Brewing up an ESB this week and wanted to run by my latest water profile I worked up for it. I tried the Amber Bitter profile for Brunwater last time for a special bitter and did not care for it. Looking at the Pale Ale profile (which I have used in AIPA’s before) and it seems a bit too over-mineralized for what I am looking for.
So, here is my adjusted water for this next one with a predicted 5.4 mash pH and RO water. 1.056 OG, 11-12 SRM, 45 IBU’s
61 ppm Ca
12 ppm Mg
30 ppm Na
130 ppm SO4
51 ppm Cl
These additions were made to help hit my target pH with the resulting adjusted levels above. Any thoughts or suggestions?
I think that looks good for an ESB with lower minerality. You may want to consider bumping the Cl a bit to boost the malt a little, but that’s your call. My ESB water profile looks pretty similar to yours, but with 100ppm Cl and 150ppm Sulphate (spelled with a “ph” since it’s an English ale )
I was considering bumping the sulfate a bit, but didn’t want it to accentuate the hops too much so that it totally overpowers the malt. I have about 45 IBU’s going into mine, how many IBU’s do you shoot for in your ESB with that sulfate level?
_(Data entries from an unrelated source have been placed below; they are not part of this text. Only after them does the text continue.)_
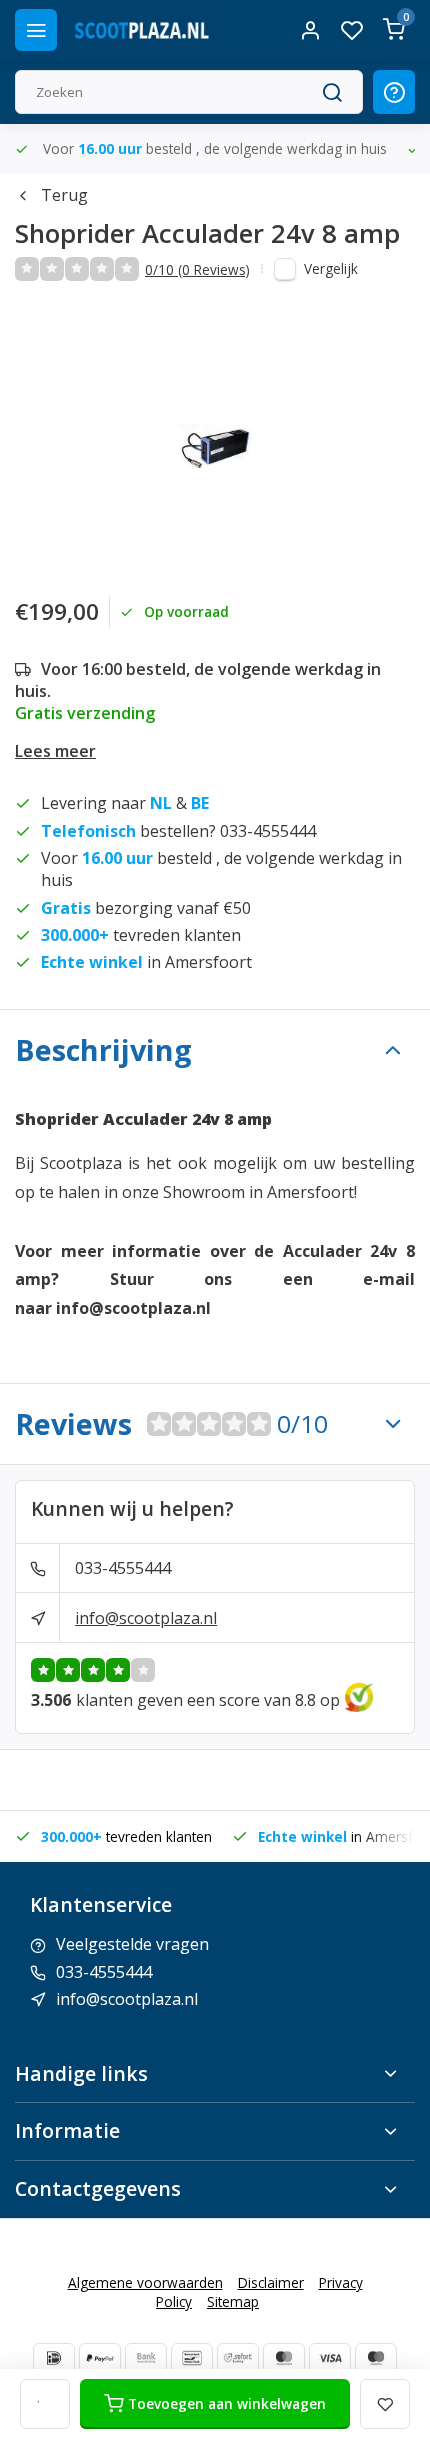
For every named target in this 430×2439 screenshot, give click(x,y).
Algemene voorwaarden (145, 2282)
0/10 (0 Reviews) (197, 269)
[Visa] (330, 2358)
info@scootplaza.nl (146, 1618)
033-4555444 (123, 1568)
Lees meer (55, 751)
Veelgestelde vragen (132, 1944)
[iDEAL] (54, 2358)
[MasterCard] (284, 2358)
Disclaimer (271, 2282)
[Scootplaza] (142, 30)
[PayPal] (100, 2358)
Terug (64, 195)
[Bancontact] (192, 2358)
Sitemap (233, 2301)
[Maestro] (376, 2358)
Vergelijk (331, 268)
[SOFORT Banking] (238, 2358)
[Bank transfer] (146, 2358)
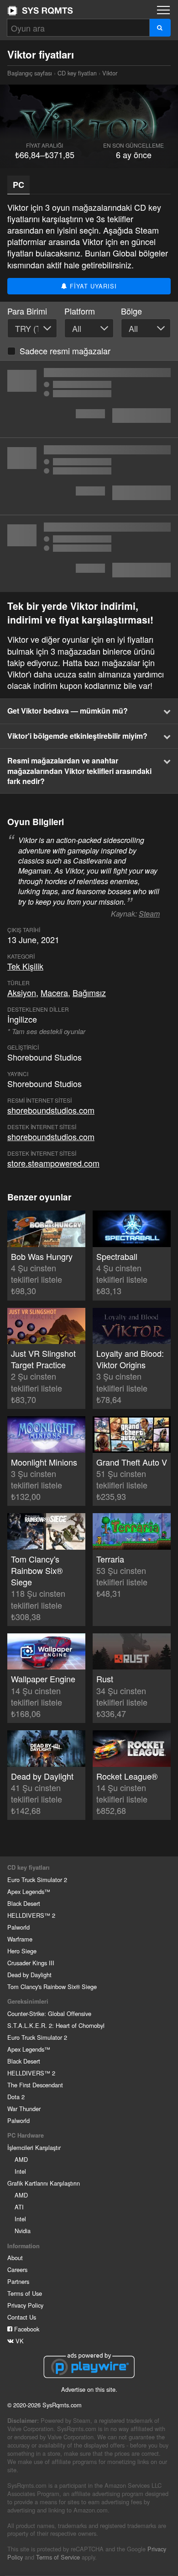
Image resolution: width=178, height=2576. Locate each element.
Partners (18, 2281)
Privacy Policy (25, 2305)
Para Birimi (27, 311)
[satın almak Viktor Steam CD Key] (89, 399)
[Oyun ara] (160, 28)
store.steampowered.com (53, 1163)
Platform (79, 311)
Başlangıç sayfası (40, 10)
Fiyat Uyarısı (92, 286)
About (15, 2257)
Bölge (131, 311)
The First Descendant (35, 2084)
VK (19, 2340)
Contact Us (21, 2317)
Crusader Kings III (30, 1962)
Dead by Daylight (29, 1974)
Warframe (19, 1939)
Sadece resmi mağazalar (65, 351)
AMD (21, 2159)
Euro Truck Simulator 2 (37, 1879)
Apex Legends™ (28, 1891)
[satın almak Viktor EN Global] (89, 476)
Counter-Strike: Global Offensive (49, 2013)
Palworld (18, 1927)
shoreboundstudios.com (50, 1110)
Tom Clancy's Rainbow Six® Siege (52, 1986)
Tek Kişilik (25, 966)
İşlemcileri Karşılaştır (34, 2147)
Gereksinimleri (27, 2001)
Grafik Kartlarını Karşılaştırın (43, 2183)
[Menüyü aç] (163, 10)
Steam (149, 913)
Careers (17, 2269)
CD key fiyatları (77, 73)
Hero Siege (22, 1951)
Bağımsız (89, 992)
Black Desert (23, 1903)
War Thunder (24, 2108)
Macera (54, 992)
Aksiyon (21, 992)
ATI (19, 2207)
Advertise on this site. (89, 2389)
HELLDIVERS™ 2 (31, 1915)
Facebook (25, 2329)
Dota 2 (16, 2096)
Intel (20, 2171)
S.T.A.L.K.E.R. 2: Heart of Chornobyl (56, 2025)
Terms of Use (24, 2293)
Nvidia (23, 2230)
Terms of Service (58, 2557)
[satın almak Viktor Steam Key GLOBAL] (89, 553)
I find that the Bitter profiles work well with ESB’s, but there are some brewers from UK that feel that the mineral content (specifically chloride) is not high enough for their tastes. I have to admit that brewing with high sulfate and high chloride does impart a minerally flavor to the beer. If that is what you want, do boost the chloride over 100 ppm and keep the sulfate high too. If you prefer your beer to taste like beer, you may be happier with the Bitter profiles closer to their published values.